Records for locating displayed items
————
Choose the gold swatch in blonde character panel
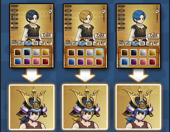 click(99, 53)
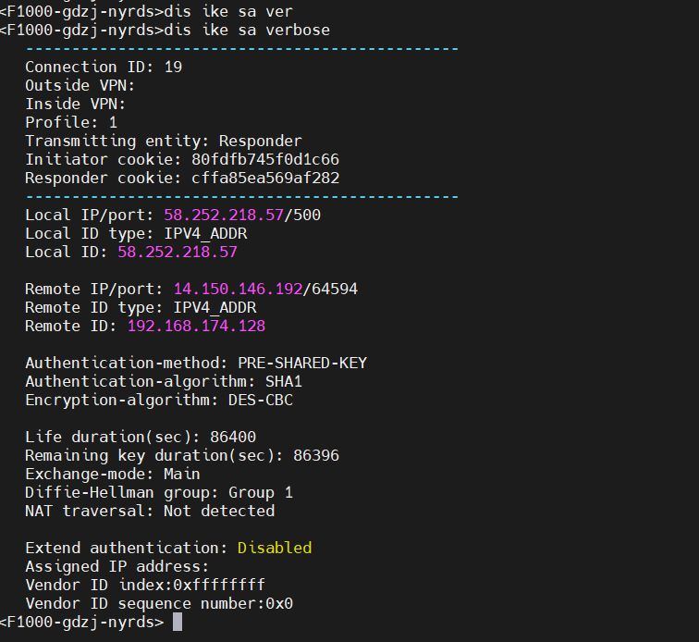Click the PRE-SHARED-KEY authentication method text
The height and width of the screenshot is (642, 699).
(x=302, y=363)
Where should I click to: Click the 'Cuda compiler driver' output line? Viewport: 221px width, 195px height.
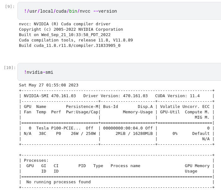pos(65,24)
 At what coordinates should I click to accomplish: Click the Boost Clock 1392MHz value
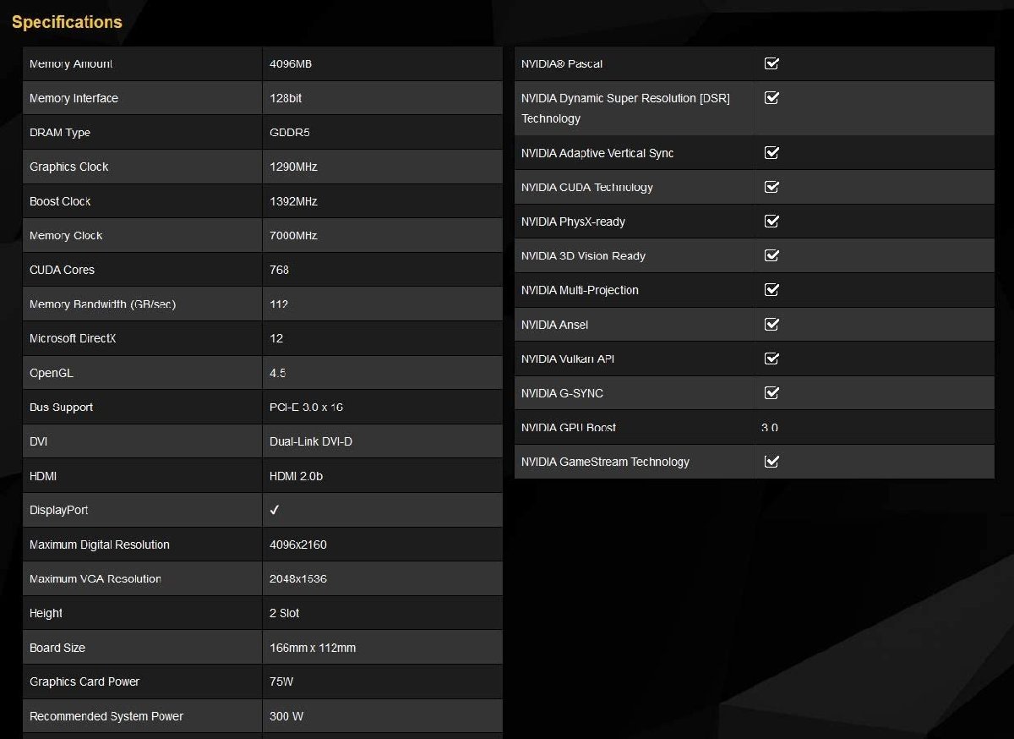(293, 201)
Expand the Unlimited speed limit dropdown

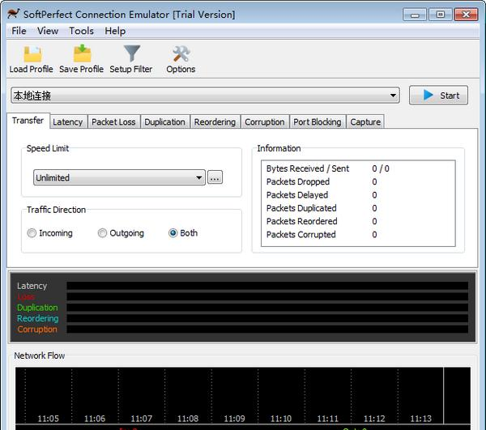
————
• **WHAT TO PRODUCE**: How many lines of the rows above contain the word "should"? Reply with the number alone.

• **FINAL ANSWER**: 2